All of my books are available at Bold Strokes Books, which also links to my blog, Bella Books (which distributes for BSB), Barnes & Noble, etc. My website, which sorely needs updating, is at djacksonleigh.com, and I’m at facebook.com/djacksonleigh.

Final four questions –we ask everybody

Q) When the zombies take over the world where will you be?

At my desk, writing.  If you’d ever heard my three terrier-mixes bark when someone comes to the door, you’d know the zombies would just walk on past my house. They sound like a herd of 50. They have their own facebook page – The Terrors.

Q ) How do you identify Jedi, lesbian,   Ninja, gay, vampire, bisexual, were-wolf, transgender,  pirate, asexual,  fairy, aromantic, sith, intersex,  Spartan, non-binary, wizard, genderfluid,  time lord , queer,  …?  ?

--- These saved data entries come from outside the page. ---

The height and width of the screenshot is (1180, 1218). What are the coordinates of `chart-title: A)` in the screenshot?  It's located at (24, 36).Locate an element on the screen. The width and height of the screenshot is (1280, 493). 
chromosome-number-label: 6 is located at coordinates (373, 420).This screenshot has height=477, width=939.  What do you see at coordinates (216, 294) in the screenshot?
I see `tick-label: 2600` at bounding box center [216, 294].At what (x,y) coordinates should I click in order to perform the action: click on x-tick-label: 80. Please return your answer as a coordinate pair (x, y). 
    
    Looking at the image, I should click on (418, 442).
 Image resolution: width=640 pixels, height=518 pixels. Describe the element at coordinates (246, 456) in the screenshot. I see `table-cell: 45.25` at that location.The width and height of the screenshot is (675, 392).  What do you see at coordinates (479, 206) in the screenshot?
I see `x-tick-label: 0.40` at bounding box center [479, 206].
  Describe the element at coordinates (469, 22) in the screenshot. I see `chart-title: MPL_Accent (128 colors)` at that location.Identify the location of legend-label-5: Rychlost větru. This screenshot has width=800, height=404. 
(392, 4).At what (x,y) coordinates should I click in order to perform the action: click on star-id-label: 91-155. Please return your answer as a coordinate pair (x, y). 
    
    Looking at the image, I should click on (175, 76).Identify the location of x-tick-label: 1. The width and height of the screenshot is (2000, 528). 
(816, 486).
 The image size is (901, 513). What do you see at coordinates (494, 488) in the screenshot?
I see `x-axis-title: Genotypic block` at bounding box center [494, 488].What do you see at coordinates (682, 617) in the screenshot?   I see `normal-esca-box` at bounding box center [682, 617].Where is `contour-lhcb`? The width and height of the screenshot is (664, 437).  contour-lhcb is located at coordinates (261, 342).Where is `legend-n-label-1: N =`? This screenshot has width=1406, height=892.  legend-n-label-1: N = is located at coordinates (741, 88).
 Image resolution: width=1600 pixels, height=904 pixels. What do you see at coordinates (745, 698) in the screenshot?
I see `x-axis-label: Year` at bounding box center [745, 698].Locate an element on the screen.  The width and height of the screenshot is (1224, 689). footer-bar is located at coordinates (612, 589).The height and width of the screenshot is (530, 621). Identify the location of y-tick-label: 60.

I am a lesbian Dragon Horse Warrior.

Q) What piece of art, be it in the form of music, a book, a film or picture, do you think people must experience before they die?

I’m torn between The Help and Hidden Figures movies. The scary thing about Hidden Figures, though, is to think about how much more of history has been concealed from us because it was written by white men.

Q) Give one fact that most people would not believe about you?

 I really like kids. Not little babies, so much, but as soon as they’re out of diapers and talk. They have unique points of view, and aren’t afraid to express them. They’re very interesting to talk with.